** Opening Selected passage block **

British physiologist (1866–1916)

Thomas Gregor Brodie FRS FCS (8 February 1866 - 20 August 1916) was a British physiologist, researcher and writer.

==Early life==
Brodie was born in Northampton on 8 February 1866 to Reverend Alexander Brodie of Grandborough. He was educated at King's College School, St John's College, Cambridge and graduated in medicine from King's College London.

He was appointed as the director of the combined laboratories of the Royal College of Physicians and the Royal College of Surgeons of England in 1899, where he served until their closure in 1902.

In January 1903, he was appointed Professor-Superintendent of the Brown Animal Sanatory Institution, a pathology research centre in London, where he stayed until he became Professor of Physiology at the University of Toronto in 1908.

He was made a Fellow of the Royal Society in 1904 and delivered the Croonian Lecture in 1911. In 1911 he was made a Fellow of the Royal Society of Canada. In the same year, Brodie contributed several articles to the Encyclopædia Britannica Eleventh Edition.

Brodie was also a Fellow of the Chemical Society and a Fellow of King's College London.

** Closing Selected passage block **
** Opening Entries provided block **

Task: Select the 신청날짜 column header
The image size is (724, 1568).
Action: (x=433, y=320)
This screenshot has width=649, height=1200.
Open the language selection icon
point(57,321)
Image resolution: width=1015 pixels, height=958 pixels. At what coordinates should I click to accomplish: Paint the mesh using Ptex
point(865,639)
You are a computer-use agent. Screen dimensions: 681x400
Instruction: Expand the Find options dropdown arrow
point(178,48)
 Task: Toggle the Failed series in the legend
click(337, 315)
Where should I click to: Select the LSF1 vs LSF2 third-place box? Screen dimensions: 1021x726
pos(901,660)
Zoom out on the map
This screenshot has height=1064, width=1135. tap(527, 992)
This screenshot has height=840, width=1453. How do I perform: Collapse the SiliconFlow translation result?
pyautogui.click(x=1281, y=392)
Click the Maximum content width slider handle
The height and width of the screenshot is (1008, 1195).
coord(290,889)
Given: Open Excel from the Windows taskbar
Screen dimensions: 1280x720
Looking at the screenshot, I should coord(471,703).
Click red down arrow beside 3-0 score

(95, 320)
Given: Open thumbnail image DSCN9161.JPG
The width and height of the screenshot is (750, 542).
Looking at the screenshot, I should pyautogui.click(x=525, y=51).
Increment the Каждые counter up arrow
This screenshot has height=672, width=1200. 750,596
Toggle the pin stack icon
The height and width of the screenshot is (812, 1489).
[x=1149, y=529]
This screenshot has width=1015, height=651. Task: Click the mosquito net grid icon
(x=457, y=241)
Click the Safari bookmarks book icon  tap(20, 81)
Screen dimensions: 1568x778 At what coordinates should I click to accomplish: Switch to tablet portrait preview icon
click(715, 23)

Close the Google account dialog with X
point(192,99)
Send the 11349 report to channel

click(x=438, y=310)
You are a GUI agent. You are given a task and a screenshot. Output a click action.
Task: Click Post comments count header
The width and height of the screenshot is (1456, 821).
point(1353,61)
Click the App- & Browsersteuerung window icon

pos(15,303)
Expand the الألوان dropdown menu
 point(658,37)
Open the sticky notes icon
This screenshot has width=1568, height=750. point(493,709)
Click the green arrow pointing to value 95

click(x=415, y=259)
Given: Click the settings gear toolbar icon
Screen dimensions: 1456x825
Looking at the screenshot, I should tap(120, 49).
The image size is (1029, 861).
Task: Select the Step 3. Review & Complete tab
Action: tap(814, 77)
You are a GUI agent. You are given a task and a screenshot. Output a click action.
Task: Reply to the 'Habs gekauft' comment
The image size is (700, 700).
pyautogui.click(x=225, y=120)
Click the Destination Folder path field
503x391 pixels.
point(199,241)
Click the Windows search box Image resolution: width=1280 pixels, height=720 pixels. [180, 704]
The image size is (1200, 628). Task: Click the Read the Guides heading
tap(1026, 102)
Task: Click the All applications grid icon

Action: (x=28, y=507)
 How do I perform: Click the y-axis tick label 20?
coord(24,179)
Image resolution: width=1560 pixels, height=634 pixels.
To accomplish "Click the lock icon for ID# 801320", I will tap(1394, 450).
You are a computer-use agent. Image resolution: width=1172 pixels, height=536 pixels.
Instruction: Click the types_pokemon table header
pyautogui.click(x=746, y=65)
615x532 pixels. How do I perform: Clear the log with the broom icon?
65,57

** Closing Entries provided block **

### Task set
A: Write out the part of the Brodie biography from "He was made a Fellow of the Royal Society in" up to and including "of King's College London.".
B: Continue the biography of the physiologist Thomas Gregor Brodie from where it stops.
The saved data entries are separate material, unrelated to the biography of Brodie.

### Exercise responses
A:
He was made a Fellow of the Royal Society in 1904 and delivered the Croonian Lecture in 1911. In 1911 he was made a Fellow of the Royal Society of Canada. In the same year, Brodie contributed several articles to the Encyclopædia Britannica Eleventh Edition.

Brodie was also a Fellow of the Chemical Society and a Fellow of King's College London.

B:
Following the start of the first world war, Brodie joined the medical services of the Canadian Army as a captain and accompanied the No. 4 University of Toronto Base Hospital to the United Kingdom in 1916. While in England, he was detached from No. 4 Hospital in order to focus on medical research involving the effects of wounds and disease on respiratory processes. During this research he was appointed Superintendent of a Military Hospital in Ramsgate.

==Personal life and death==
Brodie married Alice Sims circa 1895 and had three sons. In his spare time he was a keen golfer and cyclist and enjoyed practicing carpentry with his sons.

On 20 August 1916, he was taking breakfast in bed after recovering from a mild case of gout from the previous week. While reading the newspaper following the meal, he suffered a sudden and unexpected heart attack and died. His funeral was held at Hampstead Cemetery with full military honours. Several members of the Canadian armed forces attended the funeral, including major general Guy Carleton Jones.